The original Energy Bill passed in the House by a margin of 235-181 had called for a national Renewable Portfolio Standard (RPS) that would require Investor Owned Utilities to produce 15% of their electricity from Renewable Sources by 2020. It also contained an extension of the tax credits for wind and solar through 2015 at a cost of $21 billion dollars. According to the pay as you go rules of the congress, this was to be paid for by increased taxes on fossil fuel energy industries such as oil, natural gas and coal.

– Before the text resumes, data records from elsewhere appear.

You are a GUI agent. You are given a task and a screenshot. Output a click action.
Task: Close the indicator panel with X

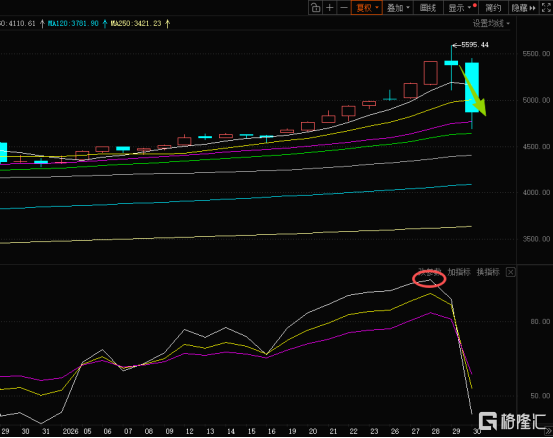[x=510, y=272]
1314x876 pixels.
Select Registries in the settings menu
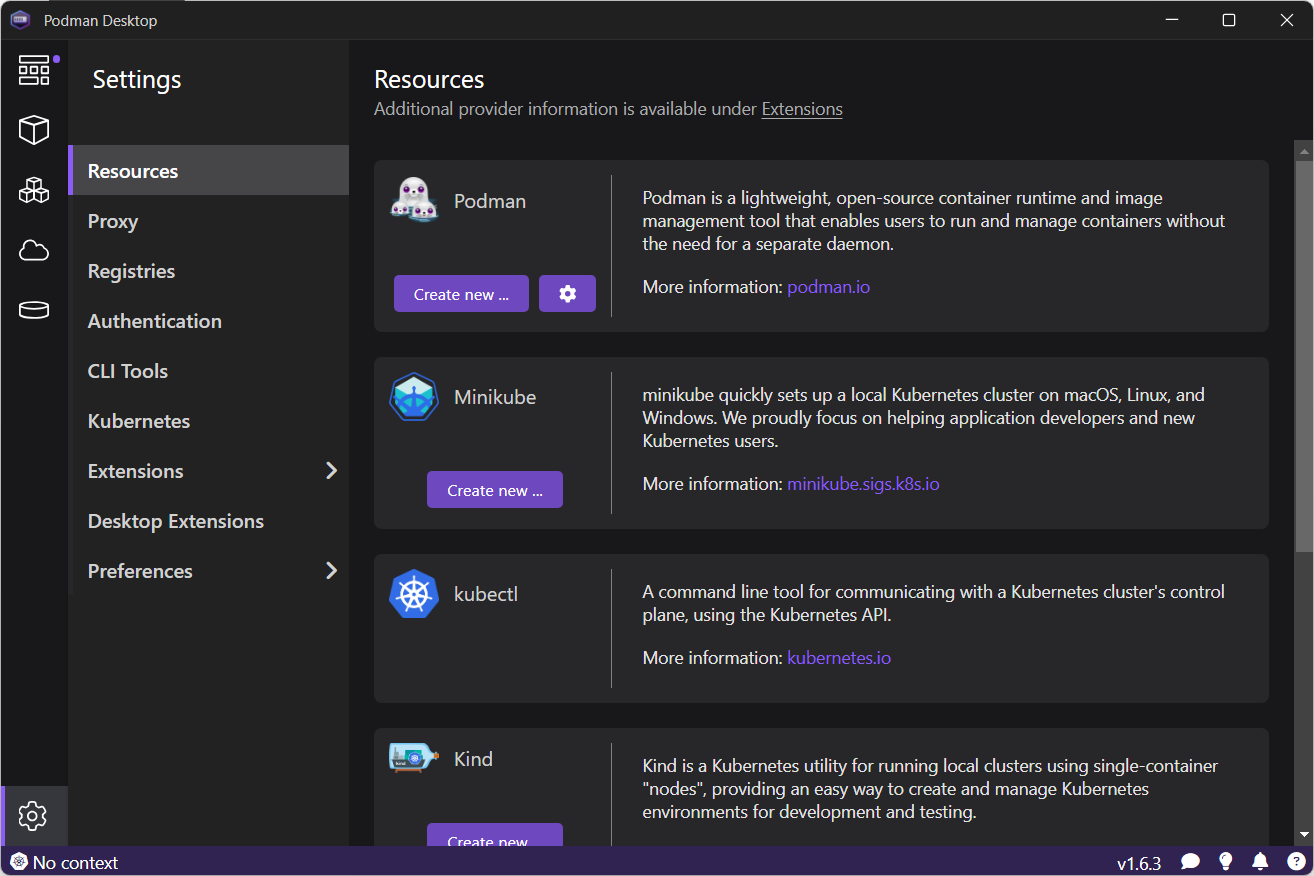coord(131,271)
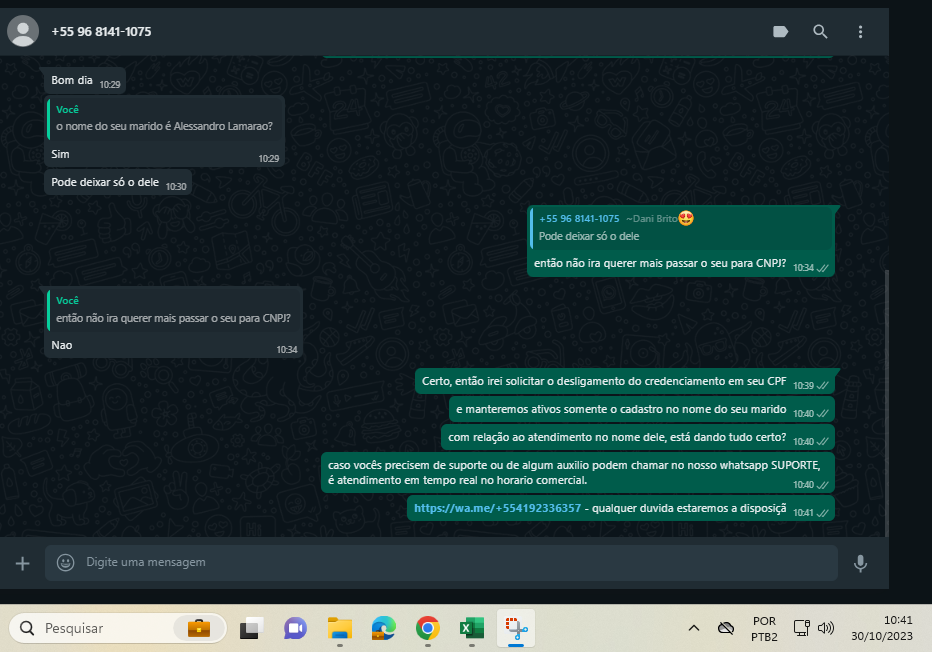932x652 pixels.
Task: Switch to Google Chrome in taskbar
Action: [427, 628]
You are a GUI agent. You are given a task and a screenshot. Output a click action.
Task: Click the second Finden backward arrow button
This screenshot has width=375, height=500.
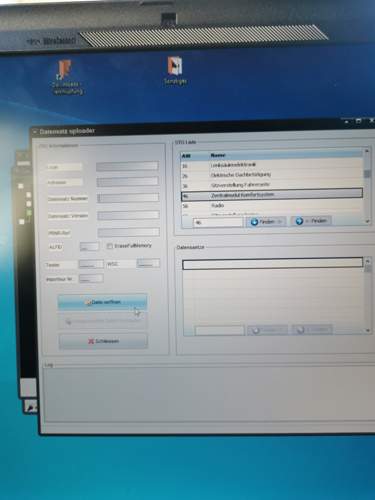point(311,221)
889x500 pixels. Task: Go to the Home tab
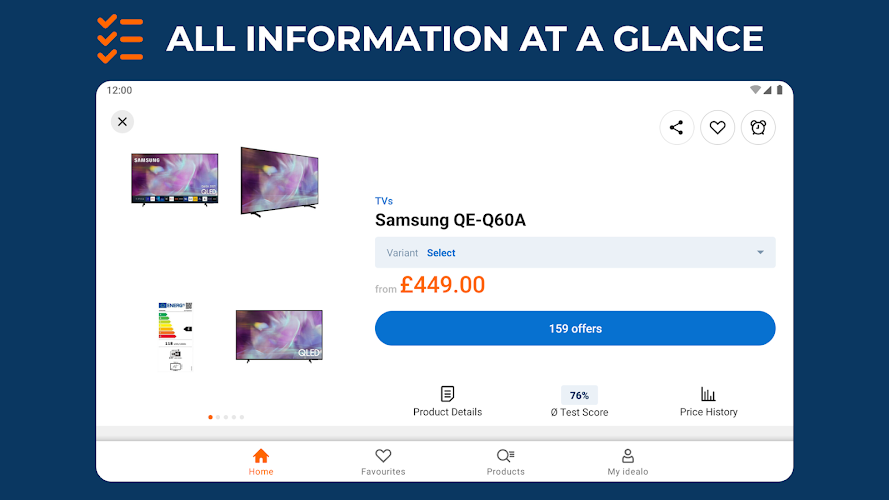[261, 462]
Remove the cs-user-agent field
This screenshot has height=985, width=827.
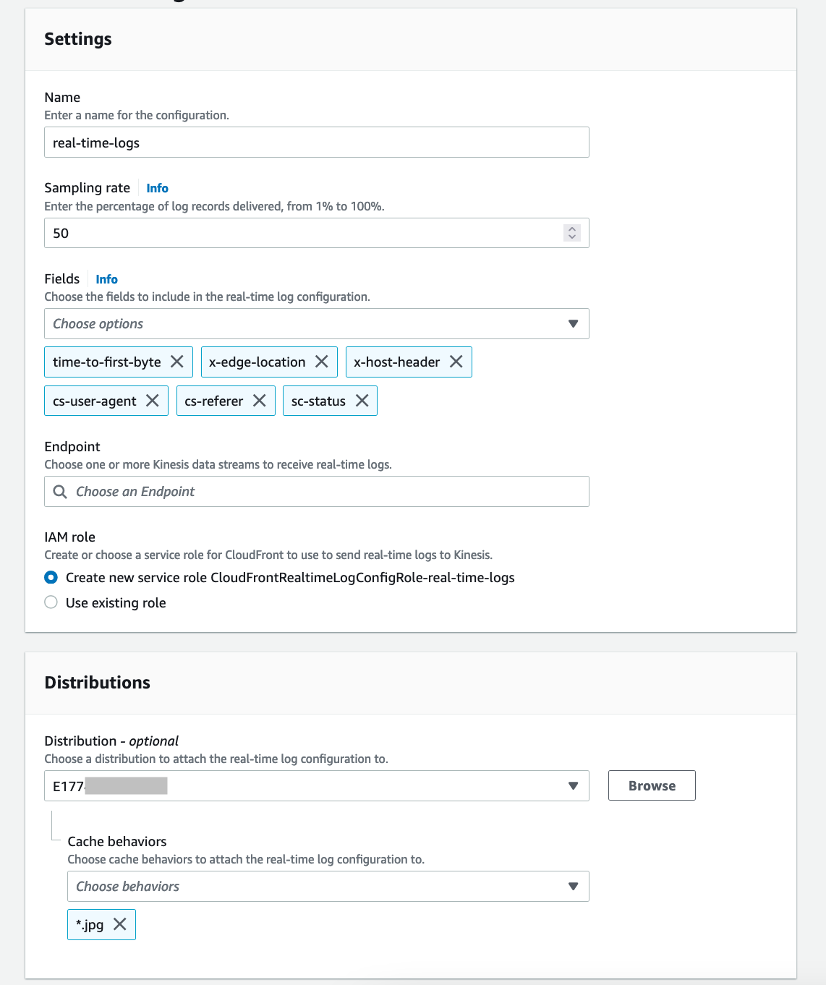152,400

Utilities in the Southeastern part of the country, especially utility Southern Co., strongly objected to the RPS. They claimed it would be much more difficult and expensive for them to reach this goal due to their lack of wind and solar resource. They argue that RPS legislation should be left up to the states. Currently, over 20 states have some sort of Renewable Portfolio Standard. Renewable proponents argued that countries as far north as Germany ,(the world leader in installed solar capacity at 60 degrees north latitude), are deriving increasing amounts of their electricity from solar so it should be feasible for States that are lower than 40 degrees north latitude should be able to produce significant amounts. The Bill also contained a provision for utility companies to take advantage of the 30% Investment Tax Credit which they currently cannot avail themselves of.

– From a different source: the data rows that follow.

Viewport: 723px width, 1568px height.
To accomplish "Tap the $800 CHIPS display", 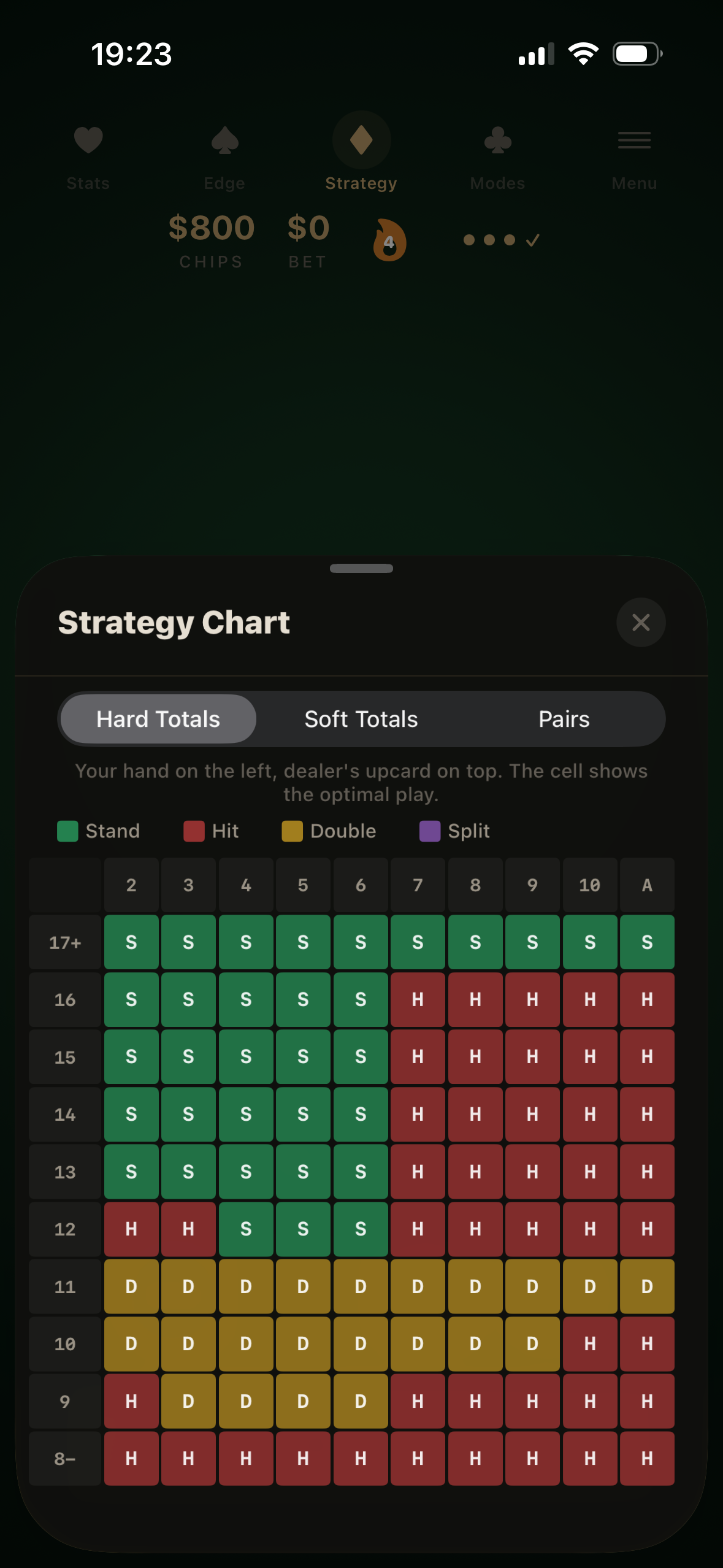I will click(x=211, y=239).
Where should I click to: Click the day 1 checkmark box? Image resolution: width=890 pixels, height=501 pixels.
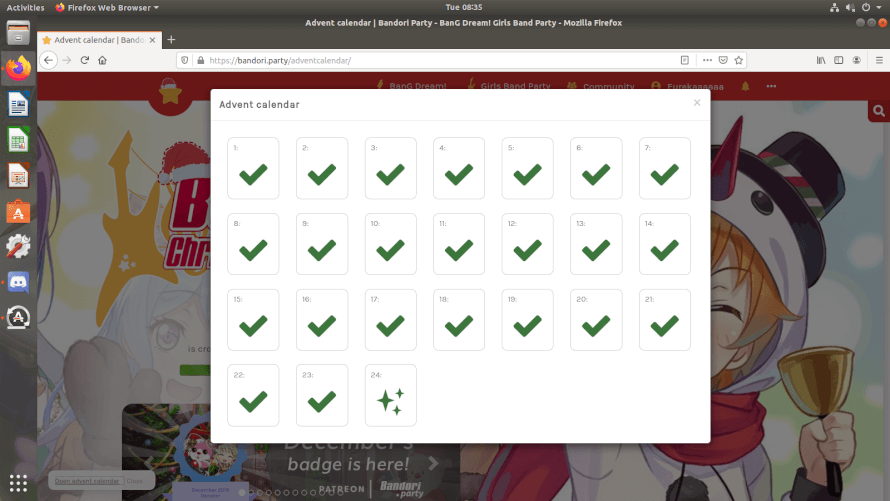pos(253,168)

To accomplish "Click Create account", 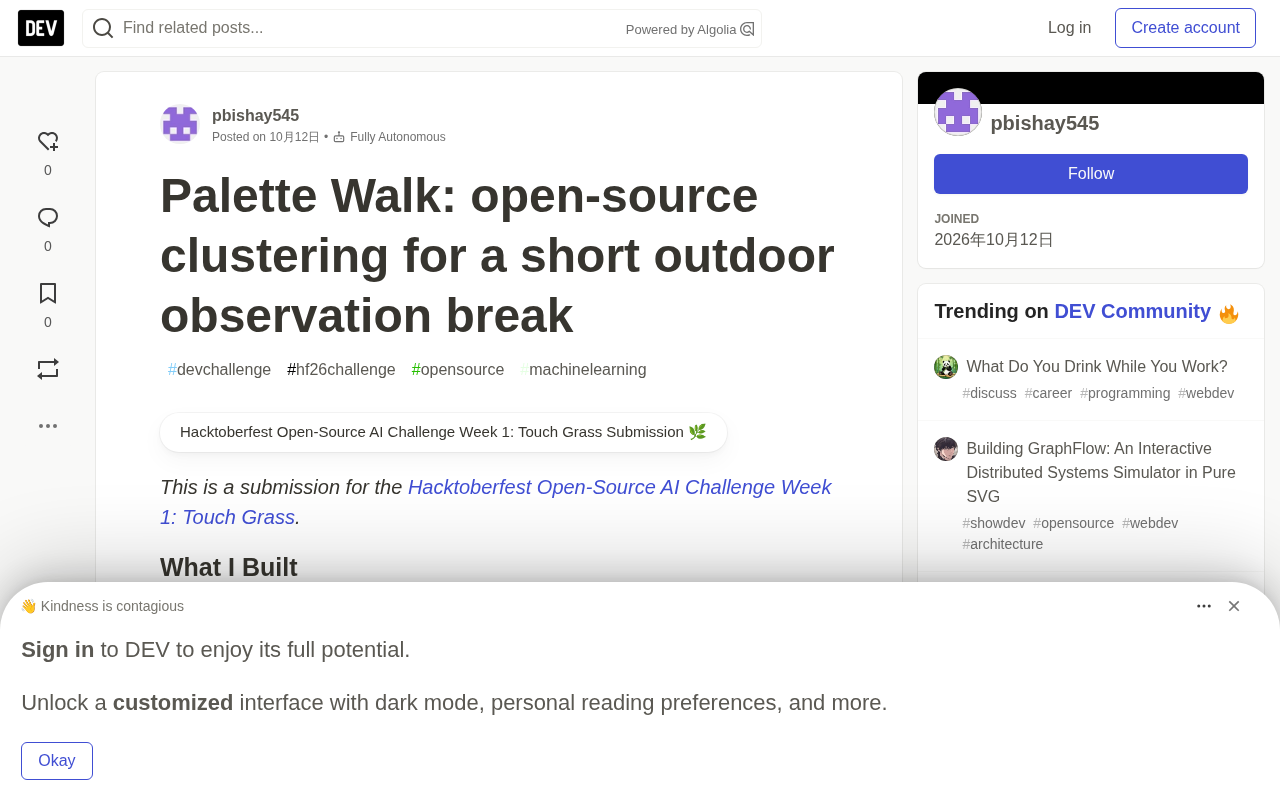I will pyautogui.click(x=1185, y=28).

The Energy Bill that passed the House came to the Senate Floor and came up for a vote of cloture. 60 votes were necessary. The vote was 59-40 in favor of cloture. John McCain was the lone abstention. Disappointing since solar is such an obvious choice for electricity production in his home state of Arizona. The vote went along party lines for the most part with notable exceptions of Republicans voting for cloture Chuck Grassley (Iowa), Orrin Hatch (Utah), John Thune (S.D.), Norm Coleman (Minn.), Susan Collins (Maine) and Richard Lugar (Ind.). Democratic Senator Mary Landrieu of Louisiana, facing a tough reelection campaign next year in oil rich Louisiana, voted against cloture. The tax titles and RPS were stripped from the Bill and it passed the Senate easily. Even if cloture had been achieved, the President promised to Veto the Energy Bill that passed the House.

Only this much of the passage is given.